As illustrated by the following clichés, it’s easy to see why this is:
- What? Me worry? Executive leadership often is unaware of what they should be doing. Thinking that cybersecurity is a technical issue (perhaps too technical to understand!), they leave it up to their IT leadership – who may or may not know what best practices should be in place. The C-suite really needs to understand that cybersecurity is a business issue first, and technology second.
- Put your money where your mouth is. Cyber budgets often lack the funds they require due to management feeling as if they are just pouring money into a black hole. Consequently, this signals to the rest of the organization that management isn’t really serious about solving the problem. However, there are methods to quantify risk and show ROI on cyber spending, providing a “win” in the game for CFOs.
- Do as I say, not as I do. Executive leadership are often the worst offenders when it comes to being victims of social engineering and other attacks (usually because they want the rules to apply to everyone else, but not themselves – even though they are the highest value targets!).

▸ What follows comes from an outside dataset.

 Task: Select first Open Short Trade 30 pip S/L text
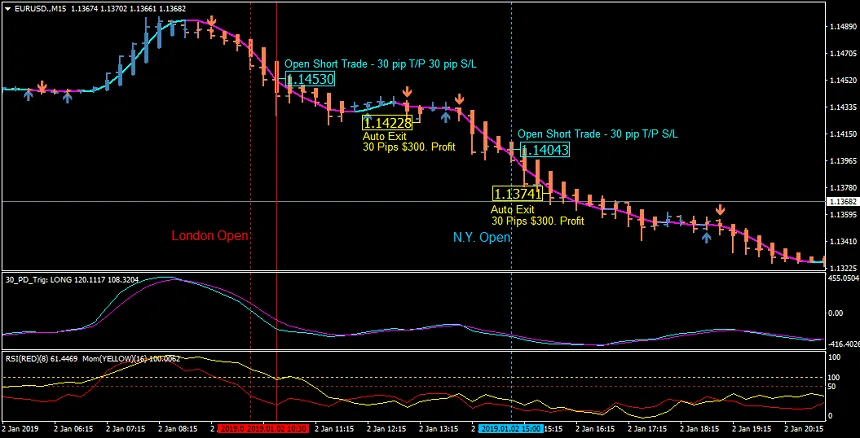click(380, 63)
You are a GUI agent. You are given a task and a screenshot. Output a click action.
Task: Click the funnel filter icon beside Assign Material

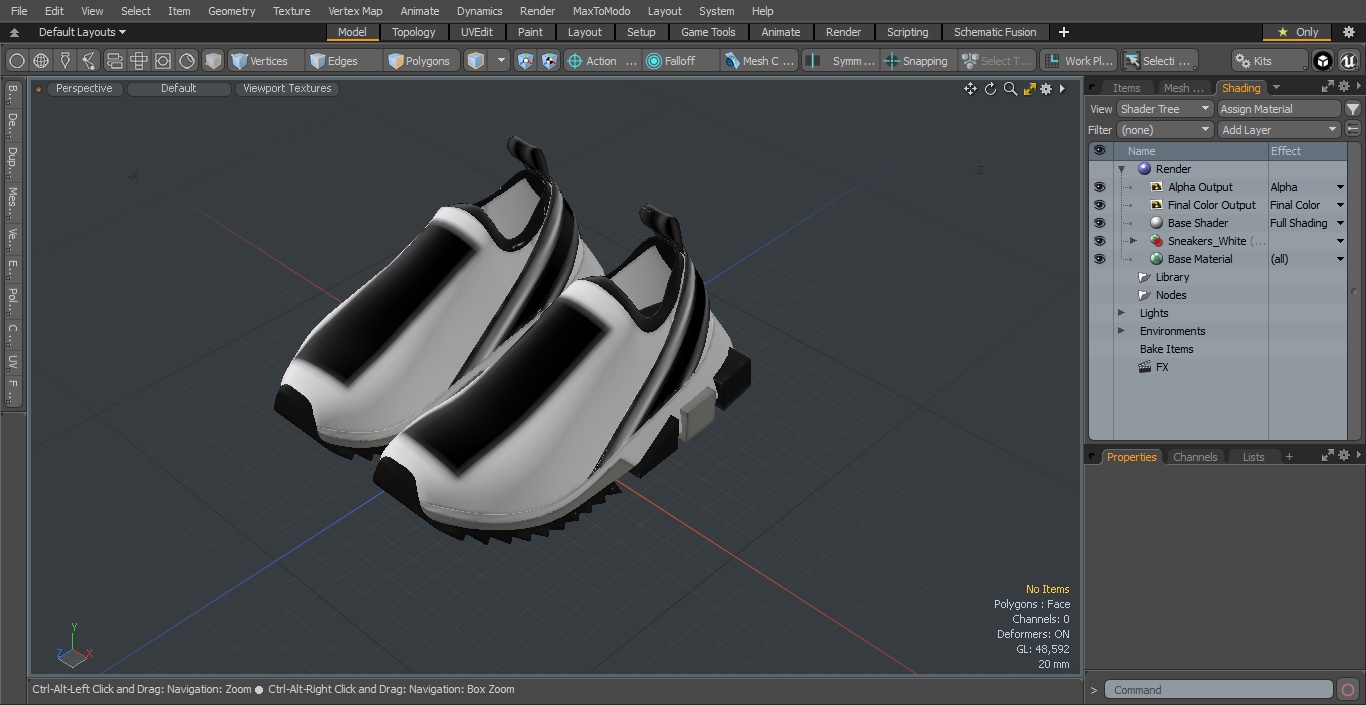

Hopefully, you’re convinced by now that every business needs to be compliant with cybersecurity best practices. But if not, consider this: cybersecurity as a business enabler rather than a business expense.
Increasingly, we’re seeing supply chain pressures that trump any regulatory requirements! In other words, companies are finding themselves in the position of having to show some level of cyber due diligence to partners with whom they do business. For example, a small auto parts manufacturer found itself at risk for losing a huge contract with a leading carmaker because they didn’t have cyber best practices in place for handling the latter’s proprietary engineering data. In this case, having to spend $100K to earn $10 million was a no-brainer.
The good news is that, as daunting as that minimal list of best practices appears at first glance, there is outsourced help available to manage all of this for you – regardless of your industry.
Abacode is one of a new breed of Managed Cybersecurity and Compliance Providers (MCCPs) that looks at cybersecurity holistically and provides not only deep, experienced technical acumen (e.g., penetration testing and 24/7 security operations) but also broad knowledge in governance, risk, and compliance. Abacode is one of the representative vendors mentioned in the seminal MCCP research report published by the Cyber Theory cybersecurity think tank.
The reasons you should consider outsourcing this work versus DIY:
- Experienced, qualified resources are difficult to find. There’s a worldwide shortage of cybersecurity talent. Go with a consultant that already has a stable of talent.
- Hiring dedicated staff is expensive and doesn’t necessarily cover all the bases. For example, if you were going to run your own 24/7/365 security operations, you’d need a minimum of six staff (two per shift, around the clock). With managed services, you get an entire team for the price of 1-2 full-time employees (FTEs).
- Due to major budget and headcount cuts in IT despite increased cyberattacks and demands on IT, 83% of IT leaders are looking to outsource security in 2021.